## GEGEBENE ANWEISUNG A:
Überführe die Zeilen der Datensätze von der Zeile mit „Given: Click the Switch console icon“ bis einschließlich der letzten Zeile der Datensätze in eine JSON-Liste von Zeichenketten, eine Zeichenkette pro Zeile und ohne Leerzeilen. Lass die Bilder in der Antwort weg.

══ AUSGEWÄHLTER AUSZUG

Stand: 04.08.2008 | Archiv

Mariss Jansons | Bild: Matthias Schrader

Herr Jansons, woran liegt Ihrer Meinung nach die Überalterung des Konzertpublikums? Warum gehen nicht mehr junge Leute ins Konzert?

Ja, das ist ein globales Problem. Ich kann nur vermuten, woran es liegt: Zum einen, denke ich, gehört die musikalische Förderung nicht mehr selbstverständlich zur Ausbildung der Jugendlichen dazu, wie es bei der älteren Generation noch üblich war. In den Familien herrschen heute eher andere Werte vor wie zum Beispiel ein sicherer Arbeitsplatz und ein hohes Einkommen. Es liegt aber an uns, unseren Kindern auch den Wert von Musik zu vermitteln und ihnen zu zeigen, wie wichtig und wertvoll Musik sein kann.

Zum anderen bekommen die jungen Leute auch über die Schule oder die Medien zu wenig Informationen über Kunst, über Musik vermittelt. Die junge Generation weiß ja oftmals gar nicht, dass Musik von Komponisten wie Beethoven und Mozart existiert, dass es in ihrem Leben so etwas Schönes geben könnte, was so einen großen geistigen Wert hat. Wenn man ihnen diese Informationen vorenthält, darf man nicht erwarten, dass die Jugend von selber an diese Musik herantritt.


Liegt dies möglicherweise auch an der traditionellen Konzertform mit ihren recht strengen "Ritualen", die den Besuch der Konzerte für junge Leute eher unattraktiv macht?

════

## GEGEBENE ANWEISUNG B:
Zähle alle Personennamen auf, die im Auszug vorkommen.

══ DATEN

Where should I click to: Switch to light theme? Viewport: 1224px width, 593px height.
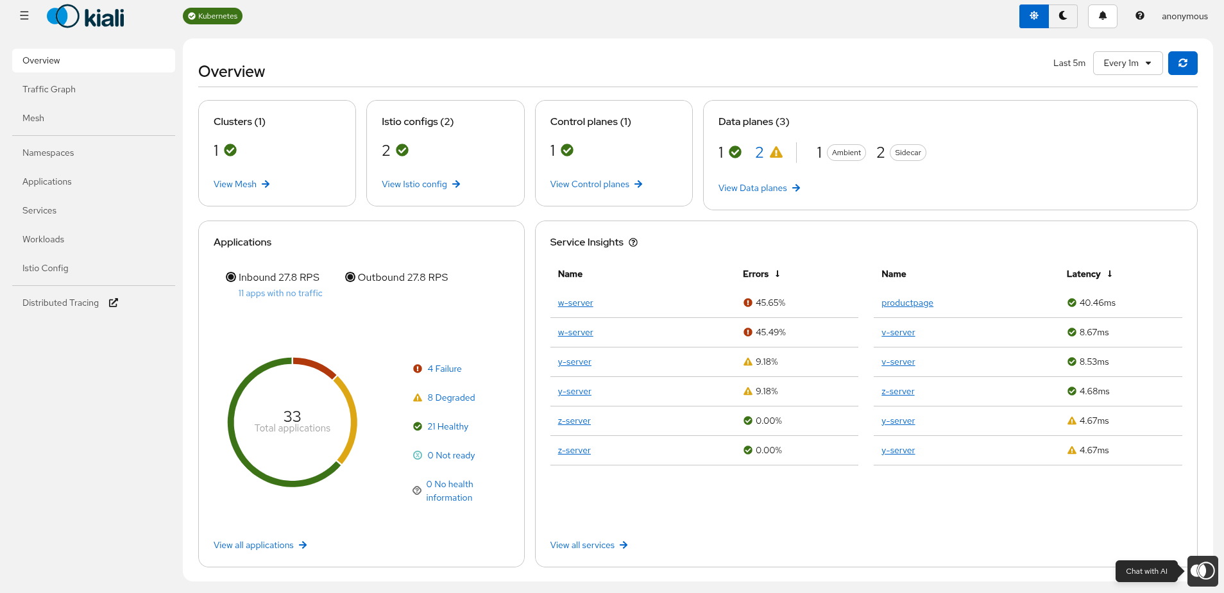pos(1033,16)
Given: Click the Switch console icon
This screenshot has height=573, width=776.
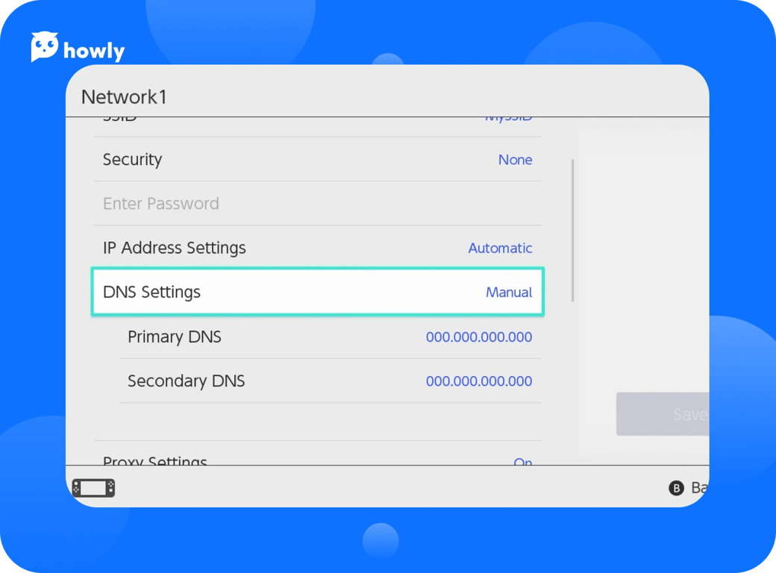Looking at the screenshot, I should [93, 488].
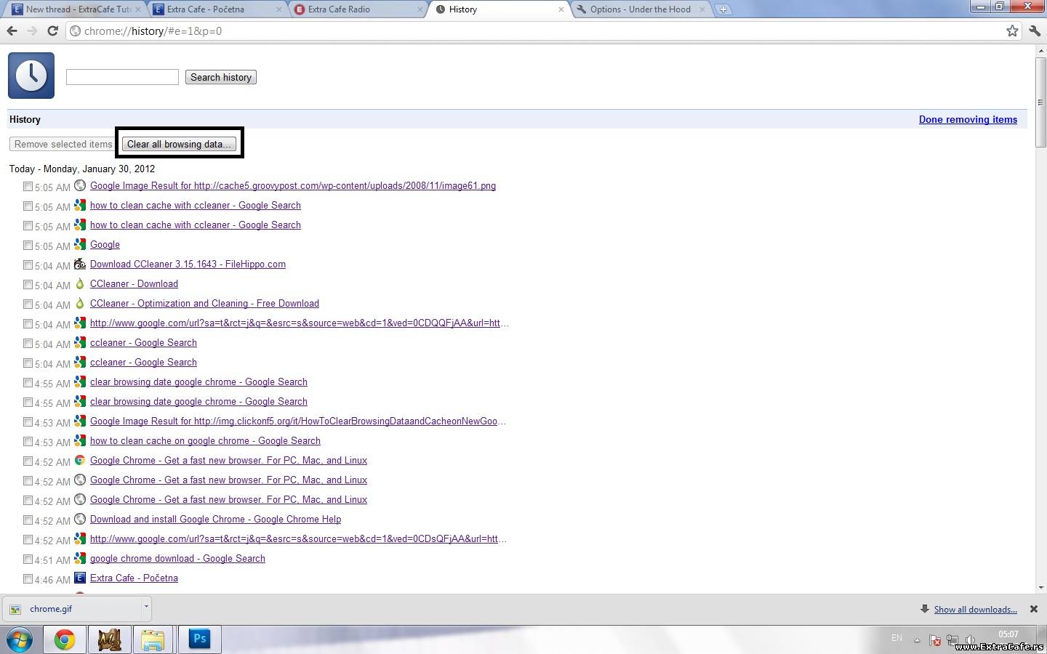
Task: Open the Chrome wrench menu
Action: pos(1035,31)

════

## ANTWORT A:
[
  "Given: Click the Switch console icon",
  "This screenshot has height=573, width=776.",
  "Looking at the screenshot, I should [93, 488].",
  "Task: Open the Chrome wrench menu",
  "Action: pos(1035,31)"
]

## ANTWORT B:
- Mariss Jansons
- Matthias Schrader
- Beethoven
- Mozart